At the end of Bintley’s opener, my companion – a third year dance student from London Contemporary Dance School – turned to me and said simply: “twee”. It summed up my own feelings exactly. Personally, I think this work sits better within the context of Bintley’s The Orpheus Suite – his jazz trilogy that preceded the creation of Take Five – rather than standing on its own account within a more diverse programme like this. It is essentially a loose collection of six dances, all made to the music of the Dave Brubeck Quartet – the ground-breaking jazz ensemble that made the crossover into middle-of-the-road mainstream “pop” music in the late ’50s – beginning with their most iconic number from which Bintley’s piece takes its title. In common with that ubiquitous, bouncy, insistent beat, his opening number seemed to involve a lot of skittish skipping. It is a light and frothy palette cleanser that might sit inoffensively between harder-hitting works but is way too bland in its cool vibes to open a programme such as this. It’s like going to the chill-out room before the party starts.

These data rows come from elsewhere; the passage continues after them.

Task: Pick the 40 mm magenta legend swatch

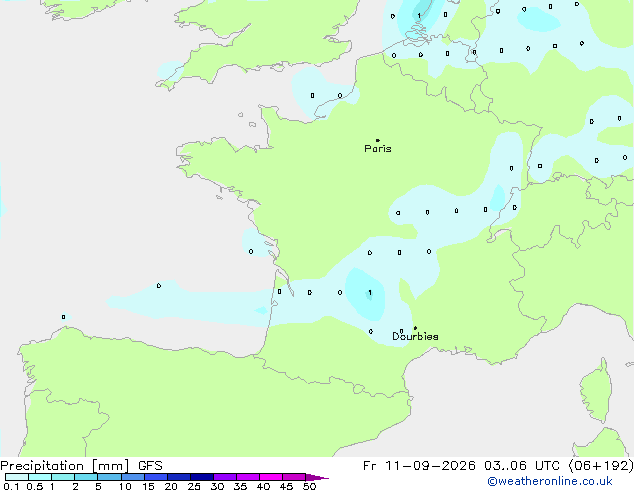Action: click(x=271, y=477)
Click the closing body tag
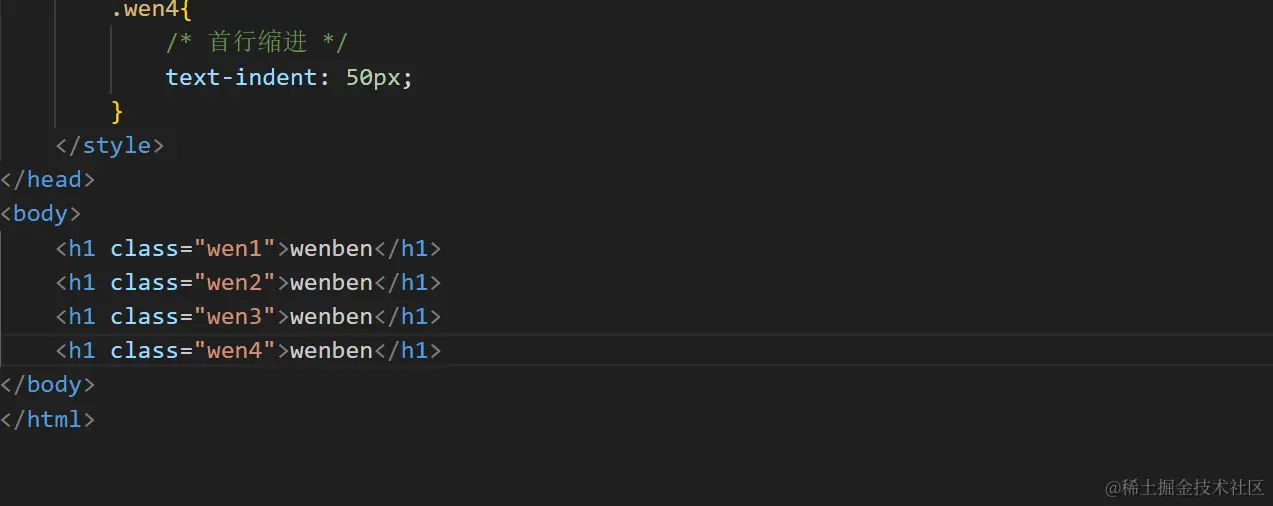1273x506 pixels. click(x=48, y=385)
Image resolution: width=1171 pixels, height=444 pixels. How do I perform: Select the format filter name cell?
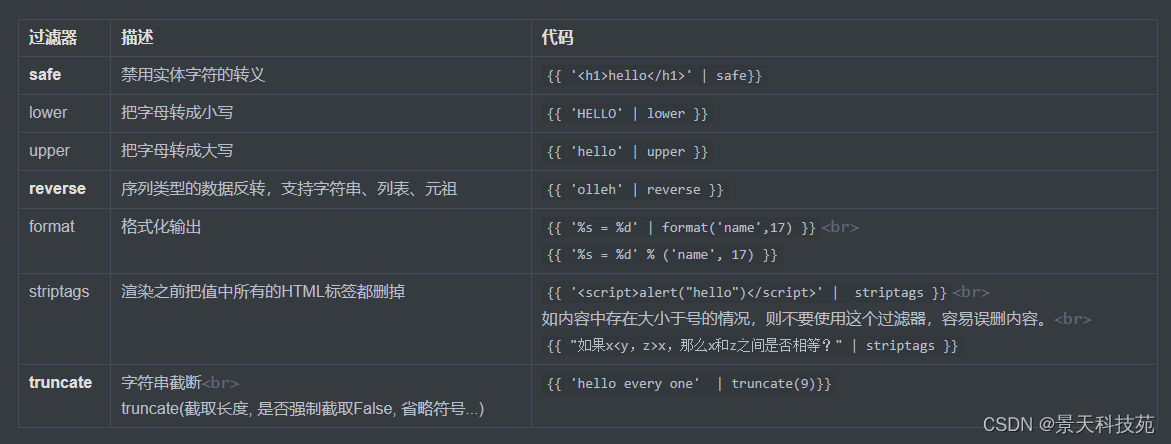[52, 227]
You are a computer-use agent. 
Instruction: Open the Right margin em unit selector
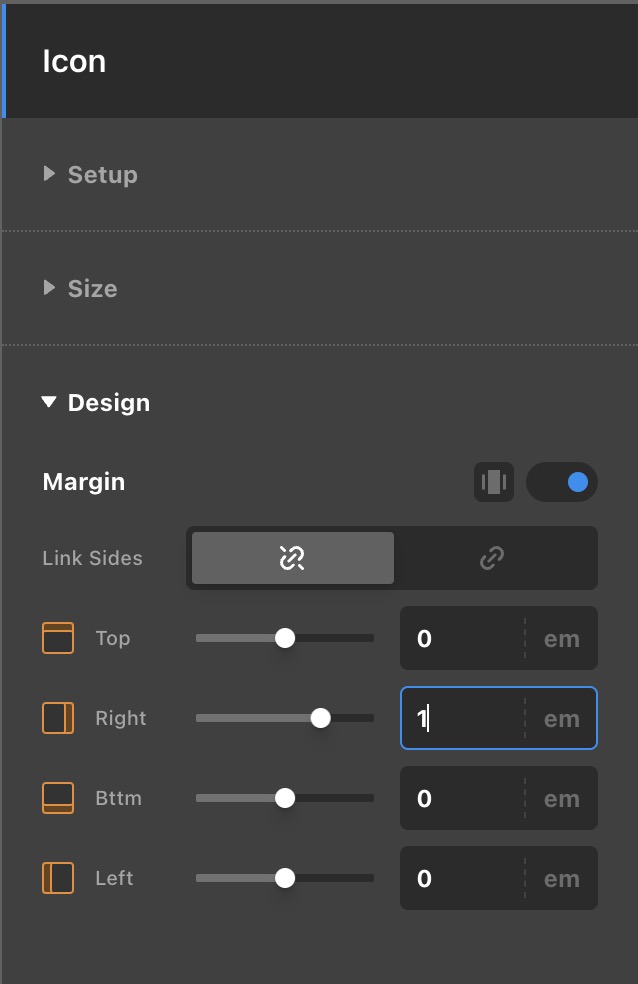point(561,718)
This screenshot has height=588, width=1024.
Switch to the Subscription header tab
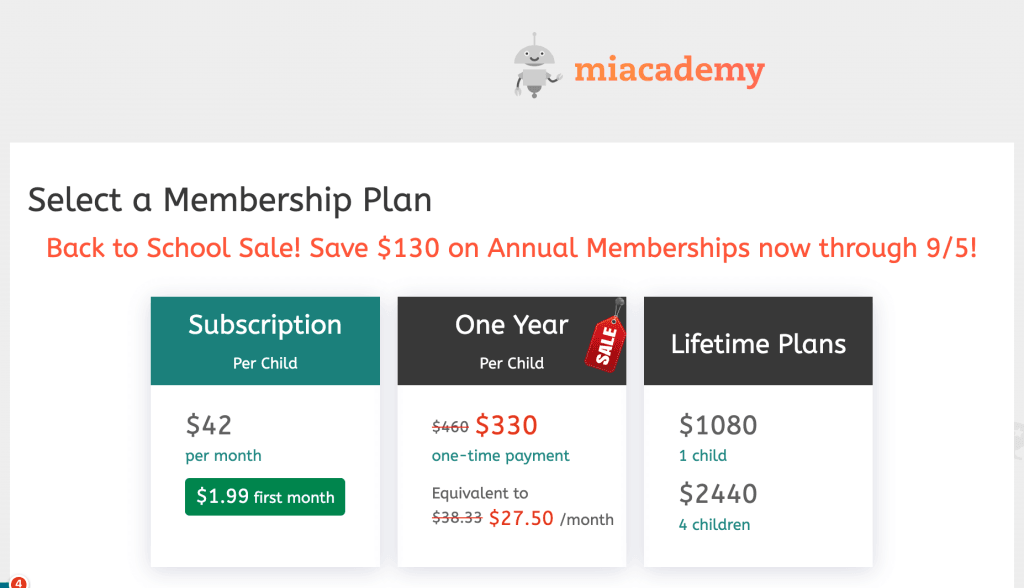pos(264,340)
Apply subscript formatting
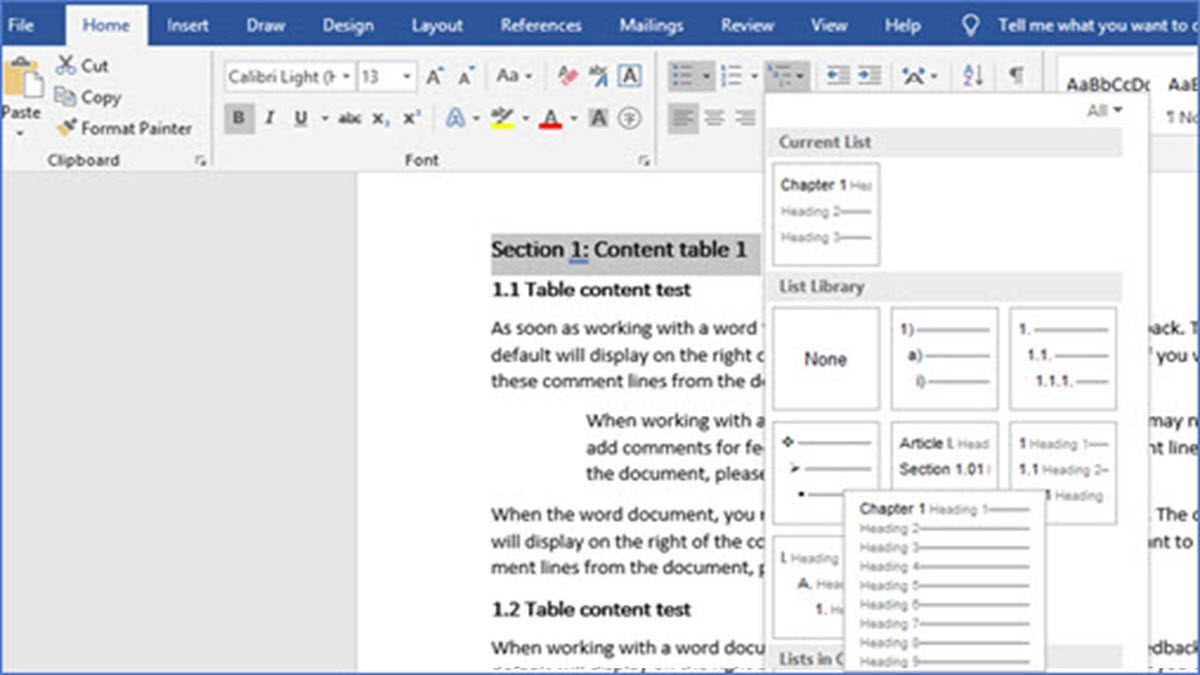 point(378,118)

Lang’s Lyric Pieces took us up a gear. A former dancer with Twyla Tharp, Lang clearly has a talent – judging by what little of her choreography I have seen before – for bringing in fascinating visual devices on stage to seamlessly integrate with her dancers. Here, it is the rolls of concertinaed black Kraft paper – designed by Stephanie Forsythe and Todd MacAllen of molo design – that gives the work clarity of definition and several edges. It creates the set through the dancers themselves rolling and positioning the paper, to form screens, seats, steps and sundry structures that enclose or caress them: it provides for a remarkable panoply of options and never once interrupted the flow of activity across the ten segments of Lang’s work – which is set to a selection of Edvard Grieg’s short piano pieces that are collectively known by the same title. There were some vivid and memorable moments in the choreography for both the whole ensemble and in the highlight of all lyrical pieces, which came in a chilling, heartbreaking pas de deux for Iain Mackay and Jenna Roberts in the penultimate section. I’m already looking forward to seeing this work again.

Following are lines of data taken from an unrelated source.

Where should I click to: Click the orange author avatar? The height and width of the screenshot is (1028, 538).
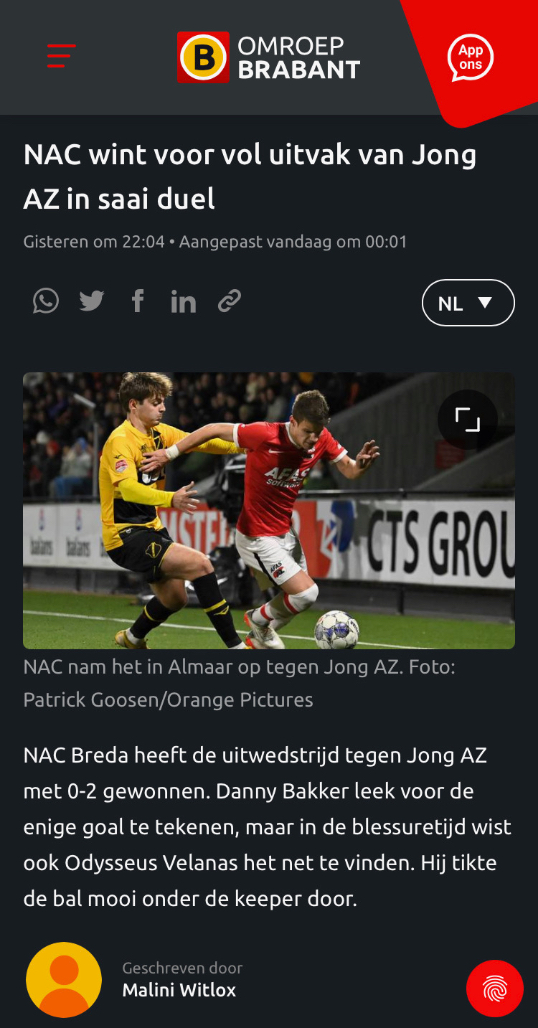(x=64, y=980)
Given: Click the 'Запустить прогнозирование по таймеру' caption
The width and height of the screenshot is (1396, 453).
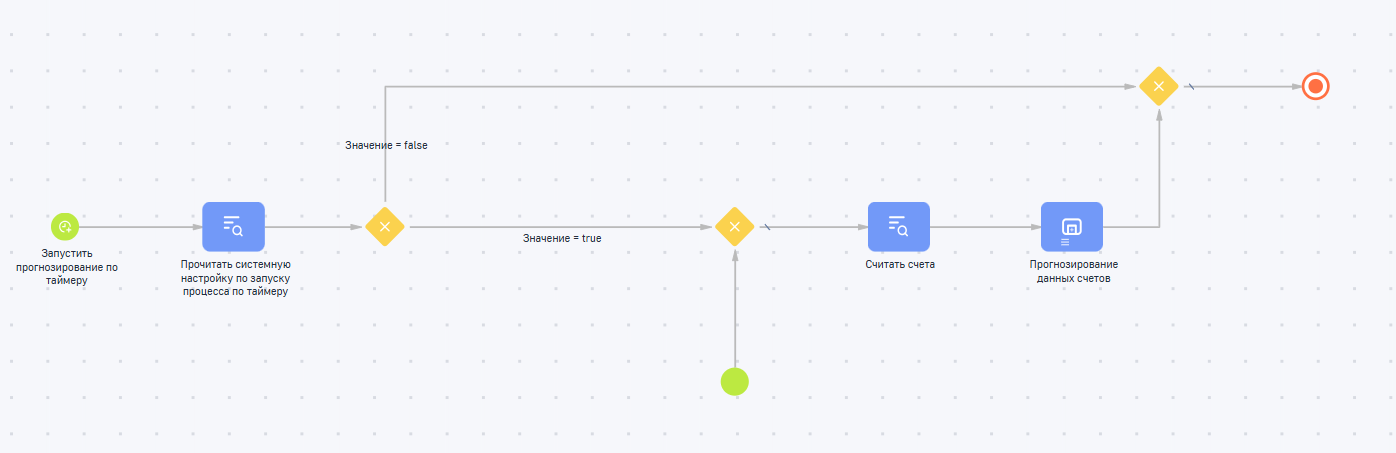Looking at the screenshot, I should point(66,267).
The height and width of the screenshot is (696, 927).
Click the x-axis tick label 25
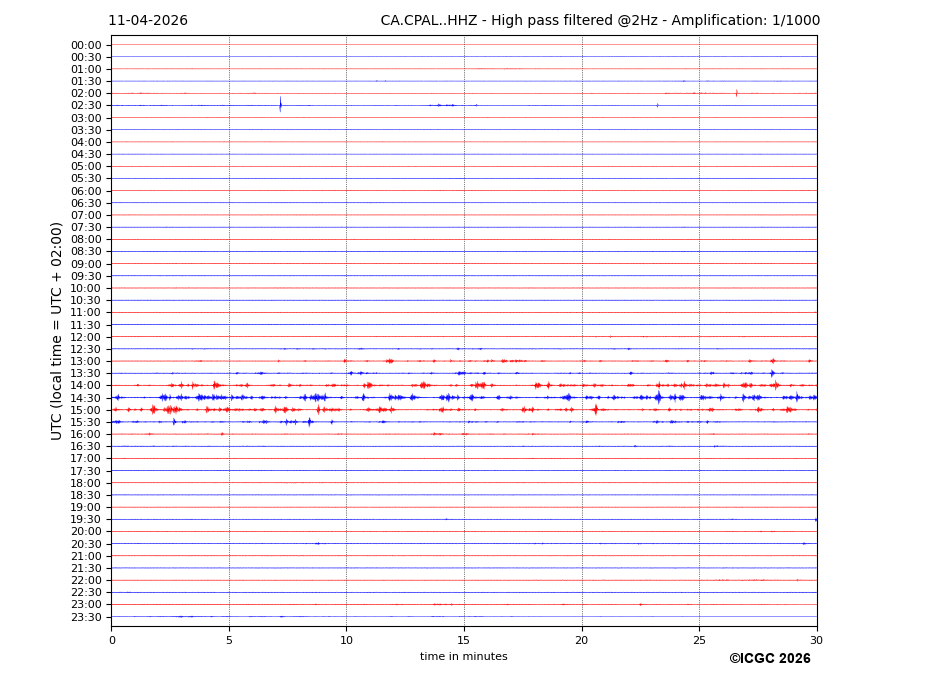pyautogui.click(x=699, y=640)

The only thing missing from van Manen’s Grosse Fuge was a voiceover from Sir David Attenborough, since we often seemed to be witnessing matters of some zoological or ethological significance. This was especially the case when the four bare-chested males ripped off their long skirts to reveal (very) short, belted shorts and their four female consorts developed the seduction with a slinky, meandering dance of courtship. It was as if we were watching the mating ritual of Polynesian birds of paradise. Indeed, their dance led to strangely positioned coitus with the woman arched over her prostrate mate. Later the post-coital fun extended to the females being dragged around the stage as they clung, groin-facing, to their partner’s belt. All we needed was Attenborough to explain the significance of it all. Nonetheless, this was a work – made originally in 1971 – that demonstrated a timelessness in its modernity. It could easily have been made in 2012. Van Manen provides strong images of powerful virility and vulnerability (the four girls start by standing awkwardly in their inelegant, flesh-coloured garments at the back of the stage for an age before they begin to move) in a work that contained so much to challenge the audience. It is a monumental canvas of vibrant, sensual dance that provided the most effective contrast to the “twee” opening to this programme of opposites.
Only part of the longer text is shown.